Norveçli romancı, senarist ve sinema eleştirmeni Erlend Loe; başkahramanları oldukça saf olan duygusal ve ironik romanlarıyla Norveç edebiyatının en çok okunan, romanları tezlere konu olan yazarlarından birisidir. Romanlarında öyküler, varlıklarını korurken mizah ve hicivler satır aralarından dillerini uzatıverir. Bu okuduğum beşinci romanı. Ancak bunun tonu daha karanlık ve modern Norveç toplumuna yönelik eleştirileri -ya da toplumsal özeleştirileri- daha yoğun.

 

Finli yazar, Arto Paasilinna’nın Tavşan Yılı adlı eğlenceli romanı hariç “ bugüne kadar okuduğum “  İskandinav Edebiyatı, bir yandan İskandinav ülkelerinin zengin doğası ile iç içe yaşarken bir yandan da o doğadan koparak bizzat kapitalist pazarın ve kapitalist toplumsal sistemin yarattığı yabancılaşmayı yaşayan insanların öykülerinden oluşuyor. Kendi doğasına ve dünyaya yabancılaşan toplumların çığlığı romanlara, öykülere, şiirlere bir başka deyişle sanatın bütününe yansıyor. Bu edebiyatın satırlarındaki mutsuzluk, varsıllığa ipotek koyuyor. Toplumsal ilişkilerdeki, hatta aile ilişkilerindeki yalnızlık, yaşama sevincini, heyecanını yitirmiş, tasada ve sevinçte paylaşacak bir şey olmayan insanların kendine yonttuğu heykeller, kendine yazdığı eserler, kendine boyadığı resimler ve kendine çektiği tasvirler, elektro manyetik dalgalarla bize iletildiğinde de bize şaşkınlık düşüyor. Örneğin bu kitapta, Norveç’te Oslo’da yaşayan insanların, ülkelerinin dışında hiç tanımadıkları bir dünyanın olduğunu biliyorlar ama dünyadaki insanların arasına hiç karışmıyorlar. Uzay’dan gelmiş gibiler.  Norveç, sanki dünyadan kopuk ayrı bir dünya… Norveç, çok para kazanıyorlar, demokrasi adına sendikal kastların en üstünde yer alıyorlar. Her şeyin planlandığı gibi yaşandığı dünyalarına rağmen bu toplumların hezeyanları ise günü ve gündemi saniyeler içinde değişen bizleri hayrete düşürüyor.

> _Verilen Görev A_
Okuma parçasında Erlend Loe hangi uğraşlarıyla tanıtılıyor?
Okuma parçası ile girdiler birbirinden bağımsız malzemelerdir.

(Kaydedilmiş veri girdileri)

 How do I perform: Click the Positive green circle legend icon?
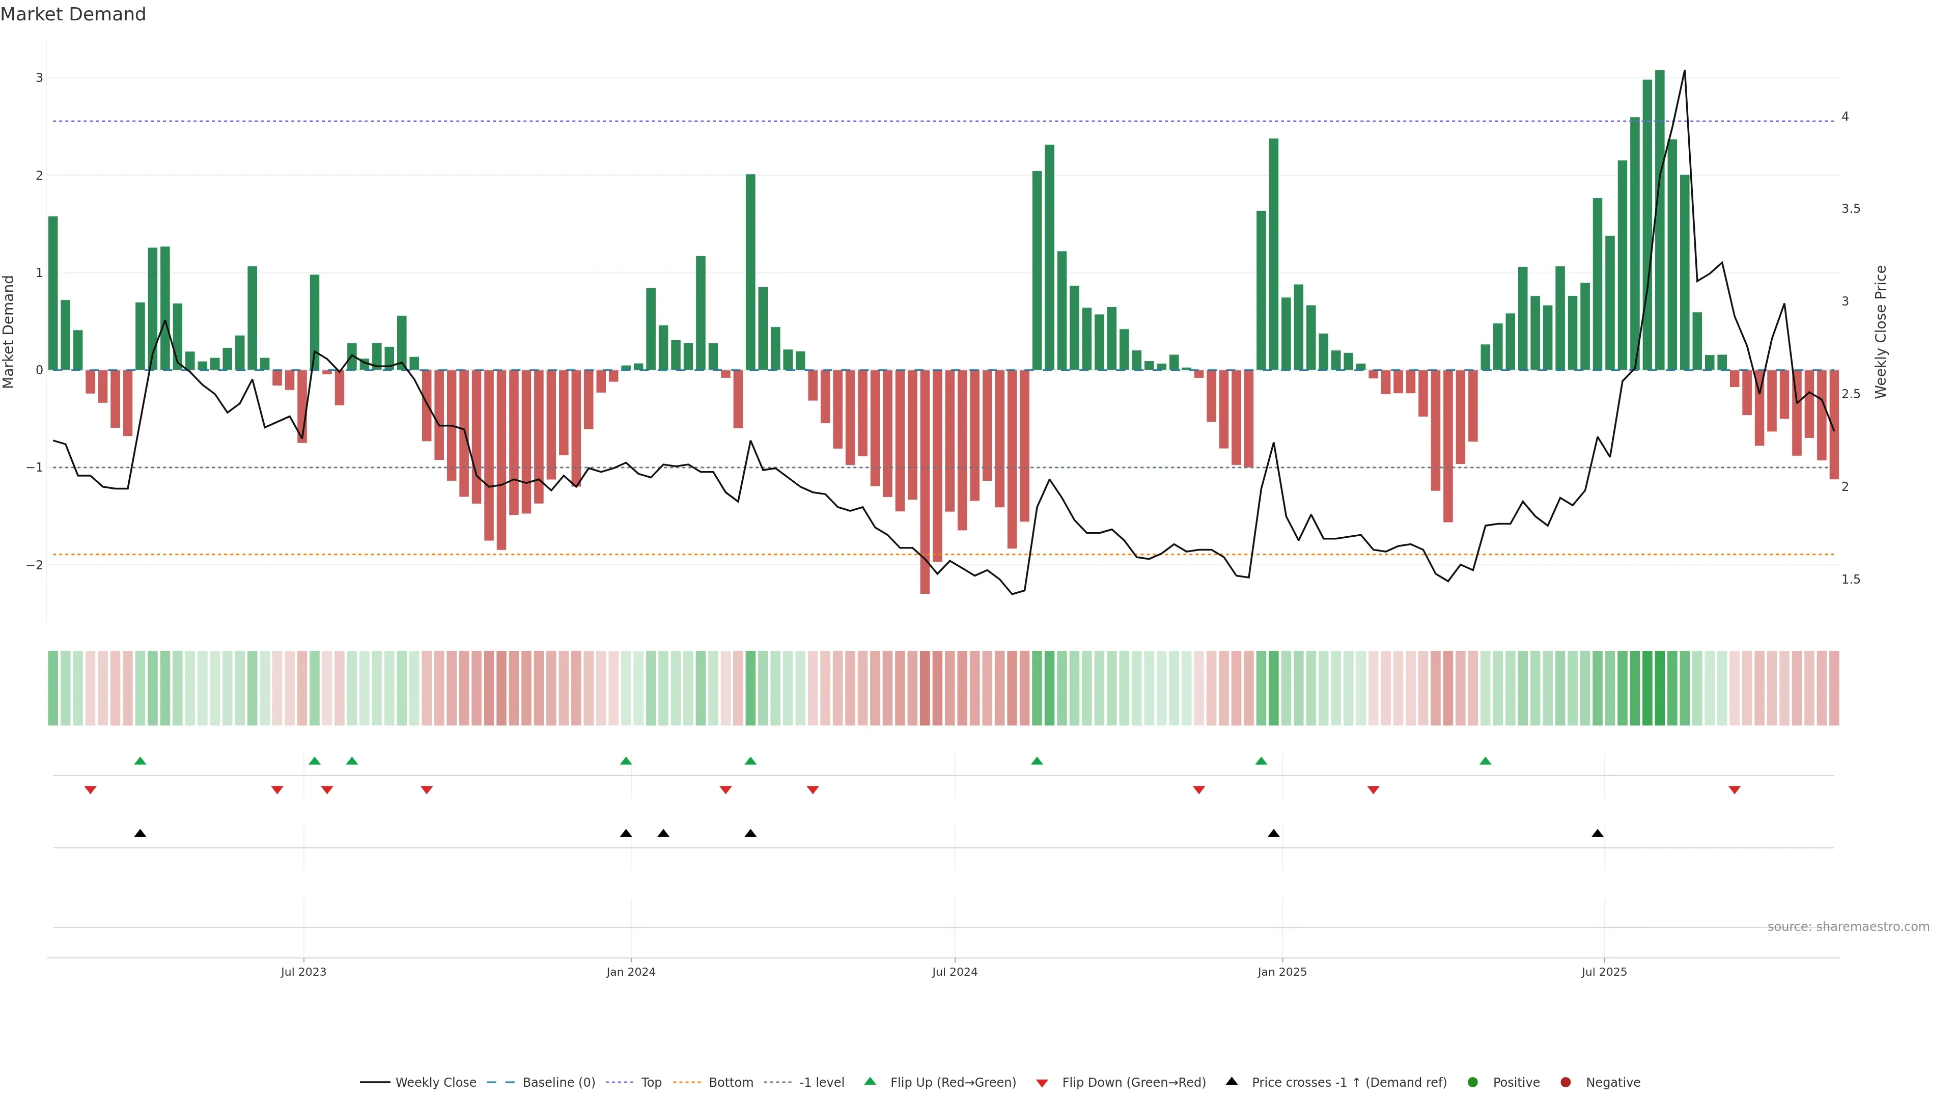(x=1473, y=1083)
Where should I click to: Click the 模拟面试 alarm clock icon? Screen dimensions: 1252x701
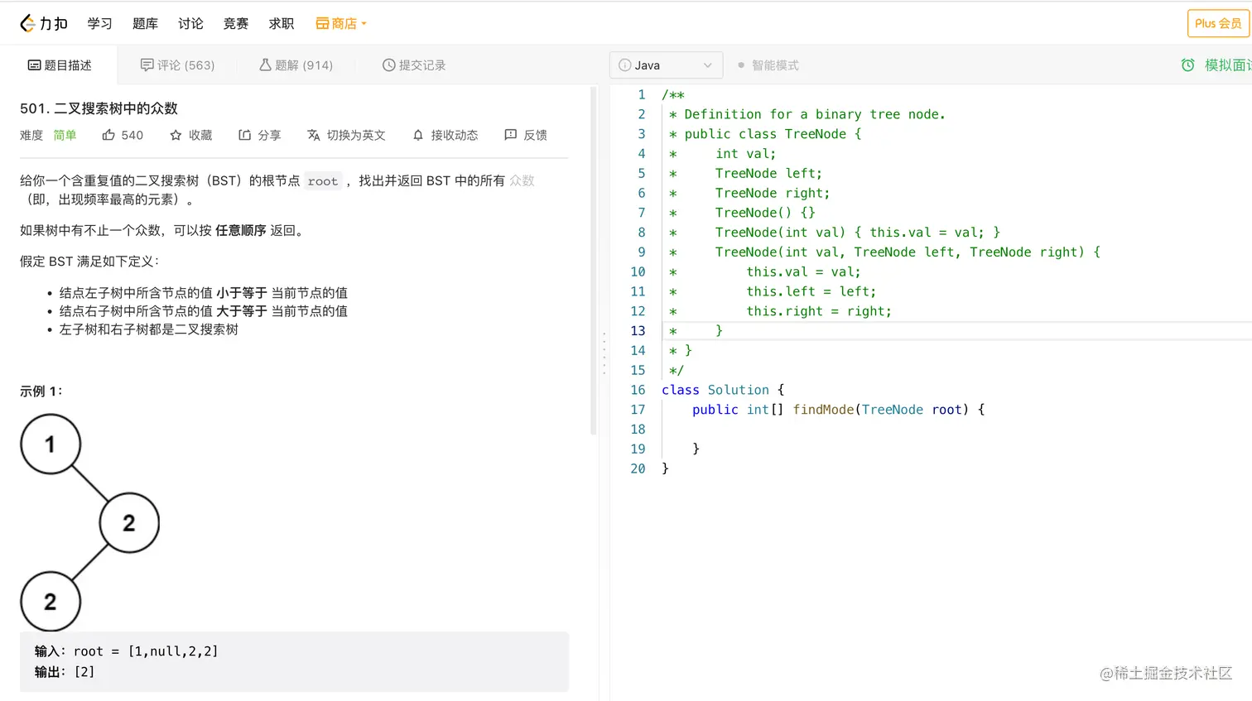click(x=1187, y=65)
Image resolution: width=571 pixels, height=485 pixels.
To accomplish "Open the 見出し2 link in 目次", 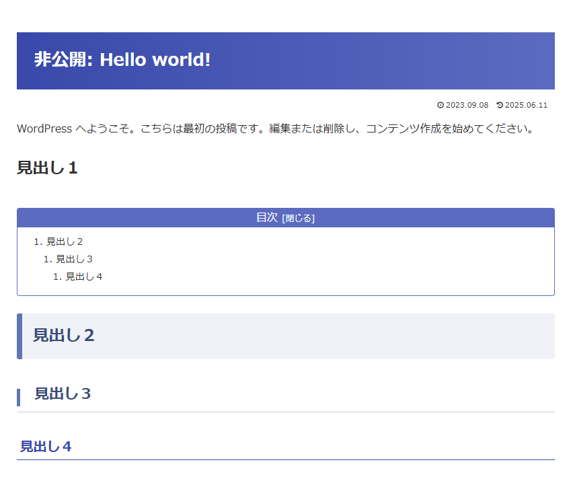I will coord(65,241).
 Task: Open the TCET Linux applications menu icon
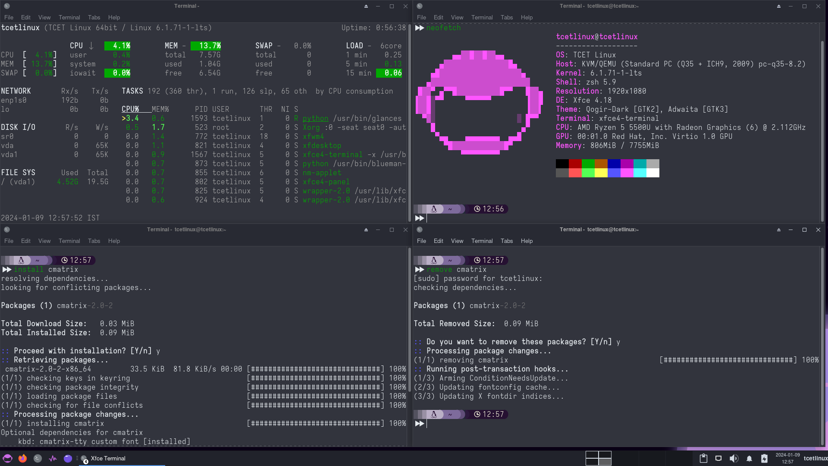pos(7,458)
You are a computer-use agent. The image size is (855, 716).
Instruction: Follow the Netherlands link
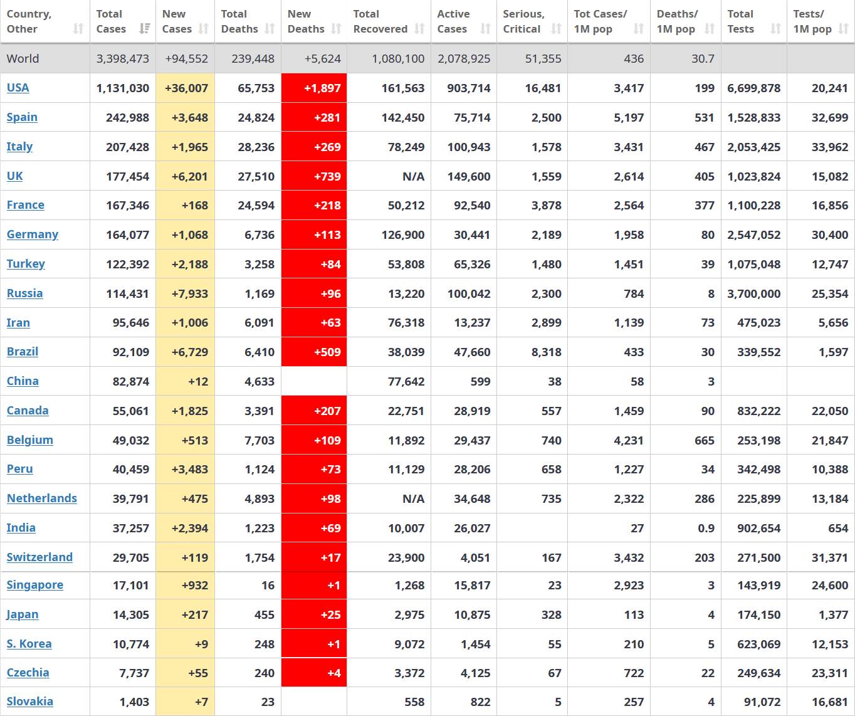tap(42, 498)
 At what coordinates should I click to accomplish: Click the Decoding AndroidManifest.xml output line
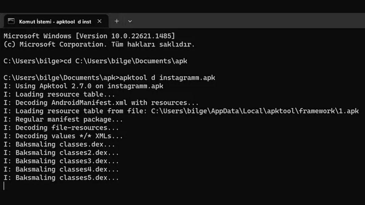101,103
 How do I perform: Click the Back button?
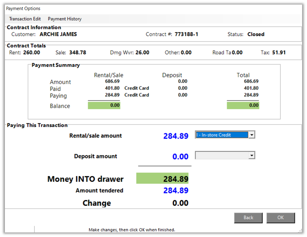click(x=248, y=217)
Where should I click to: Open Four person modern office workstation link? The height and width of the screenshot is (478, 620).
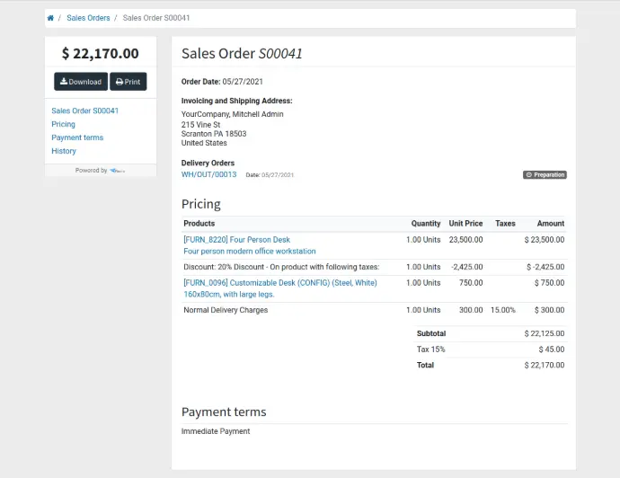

> _Verilen Görev B_
Girdileri süzün ve "Where" kelimesini içeren her satırı yazın. Büyük ve küçük harf ayrımı dikkate alınmalıdır.

> _Çözümlü Yanıt A_
Romancı, senarist ve sinema eleştirmeni olarak tanıtılıyor.

> _Çözümlü Yanıt B_
Where should I click to: Click the 模拟面试 alarm clock icon? Screen dimensions: 1252x701
Where should I click to: Open Four person modern office workstation link? The height and width of the screenshot is (478, 620).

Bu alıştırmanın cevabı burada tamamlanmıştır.